They’re blowing some dust off of the University of Mo-Extension organization in Columbia in order to see more clearly how this land grant institution can not only remain relevant in a changing world, but also bolster overall University-System performance. Interim-Regional Director (East-Central) Matt Herring and members of the local Extension Council visited the Phelps County Commission on Thursday morning to introduce a newly proposed staffing plan.
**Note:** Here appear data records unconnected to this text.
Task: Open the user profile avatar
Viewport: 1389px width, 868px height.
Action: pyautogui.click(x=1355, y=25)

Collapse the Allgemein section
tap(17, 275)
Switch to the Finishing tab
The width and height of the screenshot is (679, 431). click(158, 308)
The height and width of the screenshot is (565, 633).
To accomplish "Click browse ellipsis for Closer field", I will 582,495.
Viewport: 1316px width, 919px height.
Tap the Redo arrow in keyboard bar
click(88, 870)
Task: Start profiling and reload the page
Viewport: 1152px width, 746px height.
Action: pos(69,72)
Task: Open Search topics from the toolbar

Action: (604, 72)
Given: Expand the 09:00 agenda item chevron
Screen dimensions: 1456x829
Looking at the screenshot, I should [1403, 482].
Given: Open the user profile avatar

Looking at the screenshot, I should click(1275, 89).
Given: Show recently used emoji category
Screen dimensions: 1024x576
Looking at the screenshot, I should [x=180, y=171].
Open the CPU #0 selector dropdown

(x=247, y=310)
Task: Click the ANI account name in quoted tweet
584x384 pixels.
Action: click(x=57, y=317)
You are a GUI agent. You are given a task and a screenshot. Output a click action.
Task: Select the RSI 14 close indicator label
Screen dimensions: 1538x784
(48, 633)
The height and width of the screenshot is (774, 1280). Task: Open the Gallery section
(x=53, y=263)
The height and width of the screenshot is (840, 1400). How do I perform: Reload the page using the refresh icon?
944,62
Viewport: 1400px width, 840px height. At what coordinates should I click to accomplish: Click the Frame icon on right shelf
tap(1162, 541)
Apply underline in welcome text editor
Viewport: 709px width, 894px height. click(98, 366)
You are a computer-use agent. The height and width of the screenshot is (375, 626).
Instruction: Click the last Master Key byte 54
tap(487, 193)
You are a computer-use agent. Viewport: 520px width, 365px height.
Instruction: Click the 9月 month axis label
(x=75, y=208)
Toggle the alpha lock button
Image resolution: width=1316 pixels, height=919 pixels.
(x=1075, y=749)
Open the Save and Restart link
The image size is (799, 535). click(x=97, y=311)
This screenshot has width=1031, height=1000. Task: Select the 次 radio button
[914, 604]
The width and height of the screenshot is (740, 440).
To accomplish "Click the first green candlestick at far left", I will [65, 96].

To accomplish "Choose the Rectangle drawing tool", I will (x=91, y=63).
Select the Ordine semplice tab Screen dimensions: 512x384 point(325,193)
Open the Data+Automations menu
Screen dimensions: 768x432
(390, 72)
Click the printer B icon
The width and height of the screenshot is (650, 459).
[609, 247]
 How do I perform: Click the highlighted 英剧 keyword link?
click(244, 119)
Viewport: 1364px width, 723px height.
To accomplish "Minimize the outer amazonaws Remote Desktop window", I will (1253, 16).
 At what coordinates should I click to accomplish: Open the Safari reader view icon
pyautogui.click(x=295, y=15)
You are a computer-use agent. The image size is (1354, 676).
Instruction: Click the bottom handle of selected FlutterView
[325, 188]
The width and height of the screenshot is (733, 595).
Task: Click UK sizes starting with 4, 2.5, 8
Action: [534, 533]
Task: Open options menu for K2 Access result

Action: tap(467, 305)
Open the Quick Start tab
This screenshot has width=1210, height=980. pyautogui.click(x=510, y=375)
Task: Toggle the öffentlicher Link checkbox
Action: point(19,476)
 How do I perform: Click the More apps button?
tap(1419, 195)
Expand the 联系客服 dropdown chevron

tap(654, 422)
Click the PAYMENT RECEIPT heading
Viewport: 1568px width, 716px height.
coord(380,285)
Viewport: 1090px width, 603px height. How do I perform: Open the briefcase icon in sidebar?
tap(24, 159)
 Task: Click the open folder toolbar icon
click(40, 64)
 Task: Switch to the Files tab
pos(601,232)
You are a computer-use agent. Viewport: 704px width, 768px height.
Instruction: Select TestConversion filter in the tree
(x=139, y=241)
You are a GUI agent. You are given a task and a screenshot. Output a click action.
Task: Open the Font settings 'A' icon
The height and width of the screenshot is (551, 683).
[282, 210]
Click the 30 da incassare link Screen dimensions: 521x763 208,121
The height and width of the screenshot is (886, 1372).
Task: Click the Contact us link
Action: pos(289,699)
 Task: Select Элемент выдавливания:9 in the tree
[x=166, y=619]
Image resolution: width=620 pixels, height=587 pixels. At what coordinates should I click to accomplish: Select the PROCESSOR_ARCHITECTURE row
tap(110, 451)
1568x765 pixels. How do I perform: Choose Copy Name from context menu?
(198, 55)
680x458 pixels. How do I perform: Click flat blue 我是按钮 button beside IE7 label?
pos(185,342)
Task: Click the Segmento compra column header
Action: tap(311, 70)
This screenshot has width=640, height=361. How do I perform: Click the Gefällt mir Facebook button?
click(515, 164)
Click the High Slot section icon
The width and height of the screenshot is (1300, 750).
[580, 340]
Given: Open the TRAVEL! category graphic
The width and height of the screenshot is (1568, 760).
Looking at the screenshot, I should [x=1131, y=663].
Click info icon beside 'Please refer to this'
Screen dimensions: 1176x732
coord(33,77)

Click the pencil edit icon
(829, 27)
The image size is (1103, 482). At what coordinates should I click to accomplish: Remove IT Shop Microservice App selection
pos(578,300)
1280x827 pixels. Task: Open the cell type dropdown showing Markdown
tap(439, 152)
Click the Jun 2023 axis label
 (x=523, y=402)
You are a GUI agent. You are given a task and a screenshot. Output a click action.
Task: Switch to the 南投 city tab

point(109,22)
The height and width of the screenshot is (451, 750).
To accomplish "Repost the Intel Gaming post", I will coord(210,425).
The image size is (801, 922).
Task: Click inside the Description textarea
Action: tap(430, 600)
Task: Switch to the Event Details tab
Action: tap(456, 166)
That may sound boring on the surface, but peer beyond the bureaucratic crust of the description and a world of possibility could open up according to Herring and Jo Britt-Rankin, associate dean in the College of Human Environmental Sciences, also in attendance.

Herring said the plan was born out of a needs assessment under the direction of Marshall Stewart, the new Extension vice chancellor. 42 “community conversations” reaching 1200 people were held around the state.
“From these meetings emerged three areas of concern, or opportunity, depending on how you look at it,” said Herring. “The first was economic opportunity, followed by healthy futures and educational access.”
According to Herring, people across the state also told them the University needed to be more responsive to local needs.
“They also told us they wanted us to continue to be that source of knowledge and information that’s unbiased, that they can trust,” he added.
Other wants were a “high-touch” engagement at the local level—directly interacting in the classroom, embracing [communication] technology to reach more people across the state and getting more involved in the community.
“Dr. Stewart envisions a position in each county tentatively called a “county engagement specialist,”” said Herring.
“They would be the face, or front-door of Extension and be very involved, knowing who the leaders are in the community and working with community groups to deepen our programming efforts.”
Secondly, there is talk of grouping counties by threes, called “trios.” One specialist would be based in one county, but the mix of skills collectively among the three specialists addresses each of the three primary needs, covering the trio of counties. One specialist might be an ag economics specialist or possibly a nutritionist or youth program organizer. Herring said Phelps County would be grouped with Crawford and Dent Counties. Each specialist plays a dual role covering community engagement as well as reaching out to three counties in their field of expertise.
Herring told the commissioners the other Extension positions such as agronomists, livestock and human development specialists would also be added to the mix, covering from six to 20 counties, depending on the specialty.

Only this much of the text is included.